El extraño y dramático caso del rionegrino de 21 años ya recorre el mundo. Características y precio del dispositivo. Además, la opinión de un profesional.
El extraño caso de Yamir, un joven de 21 años oriundo de Río Colorado con una enfermedad genética poco frecuente, ya recorre el mundo, además de movilizar a la comunidad local que vio crecer al pequeño gigante.
En las últimas semanas, un video difundido en redes sociales impulsó una ola de solidaridad que permitió visibilizar su drama y comenzar a reunir la ayuda que tanto necesita dada la complejidad de su condición y las dificultades cotidianas que enfrenta su familia para brindarle cuidados adecuados.
Para contextualizar, Yamir padece el síndrome de Weaver, una patología que se caracteriza por un crecimiento acelerado y alteraciones óseas, neurológicas y craneales. En su caso, este cuadro derivó en una altura fuera de lo común: mide aproximadamente 2,50 metros. Esta condición, sumada a su sobrecrecimiento óseo, lo dejó sin posibilidad de caminar desde hace más de un año. Además, tiene limitaciones en el habla, comunicándose únicamente con pocas palabras.

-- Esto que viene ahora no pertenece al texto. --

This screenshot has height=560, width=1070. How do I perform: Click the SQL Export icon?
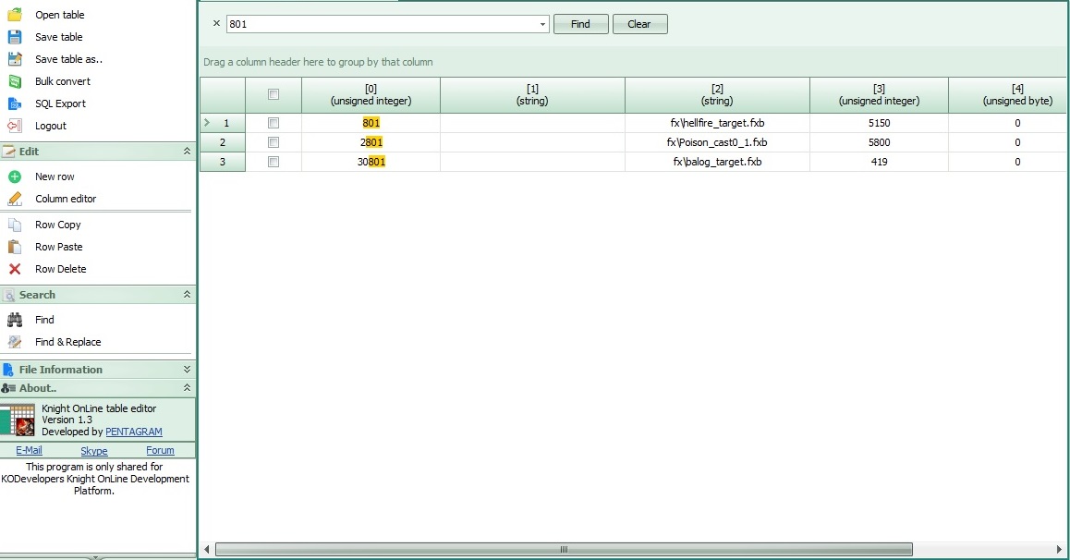pos(15,103)
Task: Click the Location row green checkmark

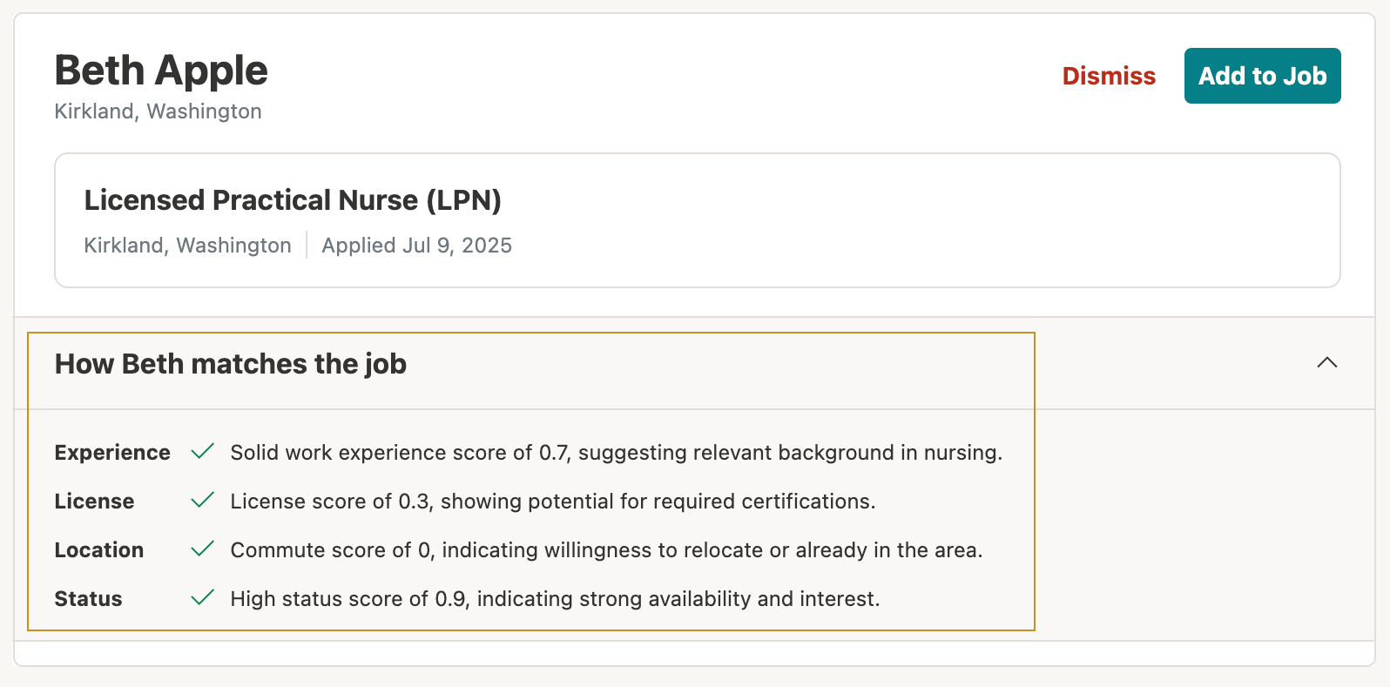Action: click(203, 549)
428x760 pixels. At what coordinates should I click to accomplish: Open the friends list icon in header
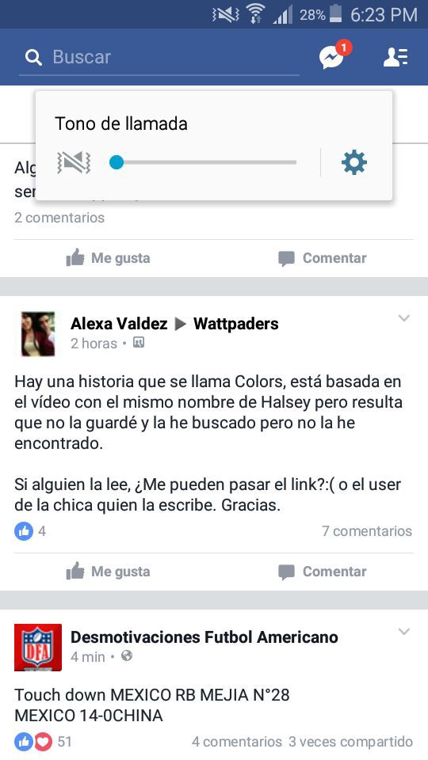[396, 57]
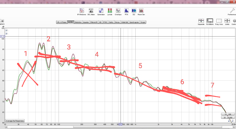Switch to the Spectrogram tab
236x129 pixels.
click(134, 22)
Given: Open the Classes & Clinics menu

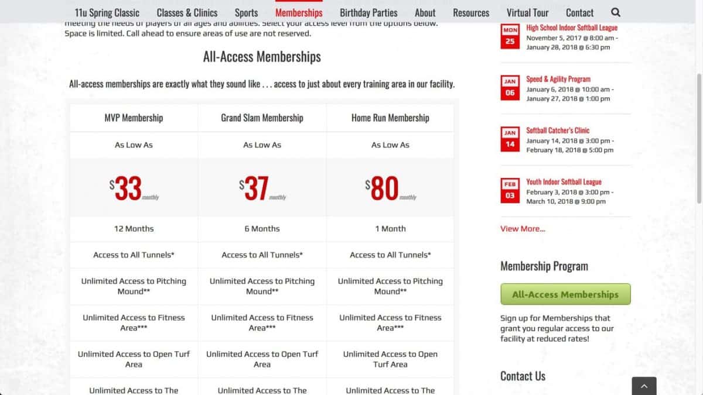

Su madre, Soledad Ruppel, es quien lo cuida de manera permanente. En un mensaje difundido públicamente, relató el largo camino que atravesaron sin la asistencia necesaria. “Yamir padece un síndrome desde el día que nació. Hoy tiene 21 años y durante todos estos años no ha recibido mucha ayuda”, expresó.

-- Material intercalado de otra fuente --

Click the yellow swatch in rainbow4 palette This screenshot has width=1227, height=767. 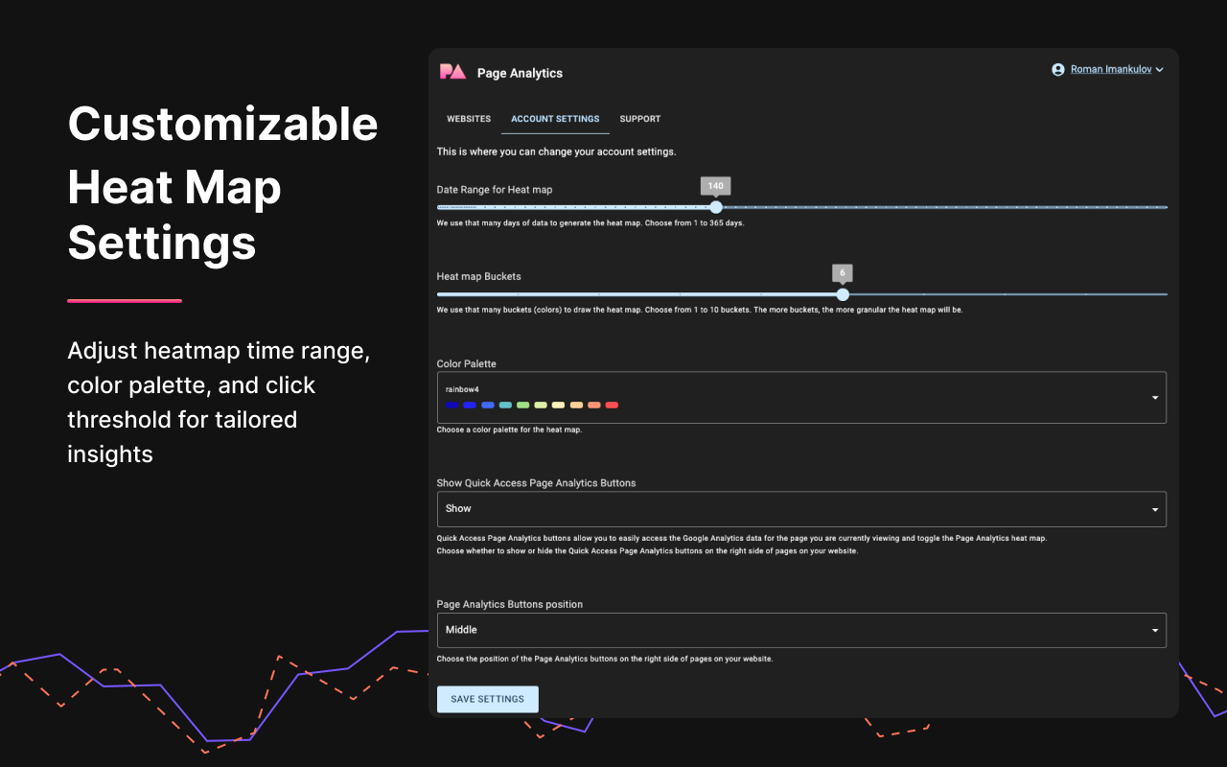pos(557,406)
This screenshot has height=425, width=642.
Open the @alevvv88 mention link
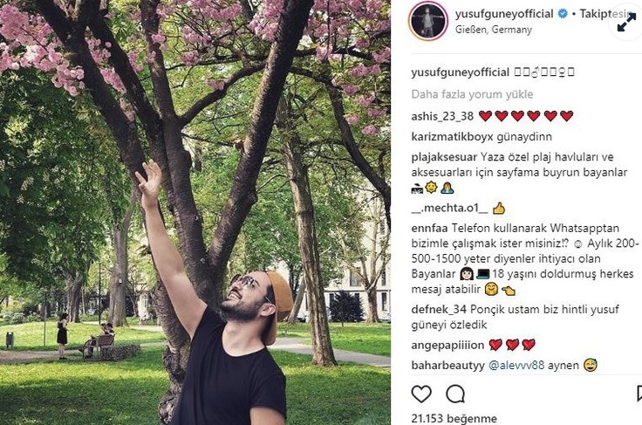tap(516, 366)
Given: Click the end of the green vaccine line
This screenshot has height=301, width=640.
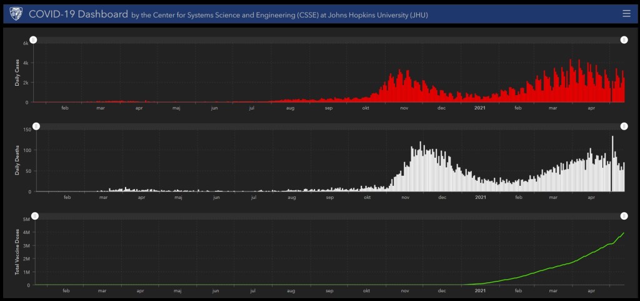Looking at the screenshot, I should point(624,233).
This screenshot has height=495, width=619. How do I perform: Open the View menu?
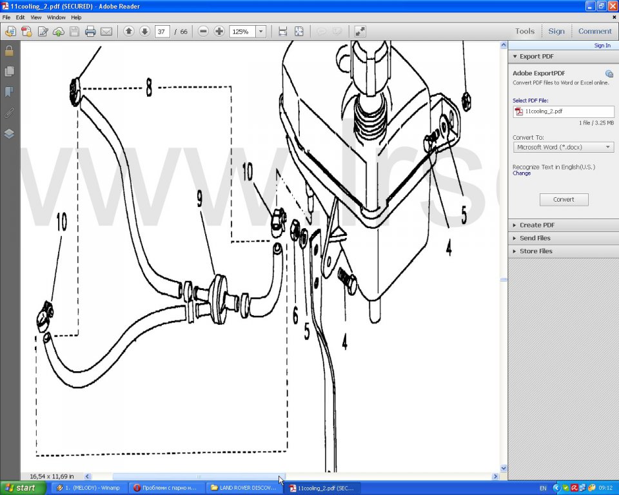[x=35, y=17]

Durante su infancia, el joven pudo asistir a una escuela especial donde recibía terapias como kinesiología, fundamentales para su desarrollo. Sin embargo, esa contención se interrumpió hace dos años, cuando dejó de concurrir a la institución.

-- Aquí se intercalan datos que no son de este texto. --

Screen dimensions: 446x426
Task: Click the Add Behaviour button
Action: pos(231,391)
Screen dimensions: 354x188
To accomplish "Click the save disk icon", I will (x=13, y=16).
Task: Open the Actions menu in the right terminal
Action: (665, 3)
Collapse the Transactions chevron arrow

La situación se volvió aún más compleja con el crecimiento acelerado de Yamir. “El año pasado, con su crecimiento, quedó en silla de ruedas y mi situación se empezó a complicar porque quedé sola al cuidado de él”, explicó su madre. El desafío físico es enorme: Soledad mide 1,68 metros y debe asistir a su hijo, que la supera ampliamente en tamaño y peso, en todas sus necesidades diarias.
La difusión del caso generó una respuesta inmediata de la comunidad. Vecinos, profesionales de la salud y personas de distintos puntos del país comenzaron a colaborar. “Quiero agradecer a todas las personas que compartieron el video, que enviaron mensajes o hicieron aportes. Ha sido infinito el apoyo”, destacó Soledad.
Gracias a esa solidaridad, Yamir ya cuenta con una cama ortopédica de 2,20 metros, aunque todavía resulta insuficiente para su altura. “Si se acuesta, tiene que tener las piernas dobladas porque no entra completamente”, explicó. También lograron conseguir un acompañante terapéutico y profesionales que comenzarán a trabajar con él en su rehabilitación.
Sin embargo, aún quedan necesidades urgentes por cubrir. Una de las principales es una grúa para pacientes, un elemento clave para poder trasladarlo de la cama a la silla de ruedas sin poner en riesgo la salud de su madre. “Me ayudaría muchísimo porque hago mucha fuerza y ya es extremadamente grande para mí”, señaló.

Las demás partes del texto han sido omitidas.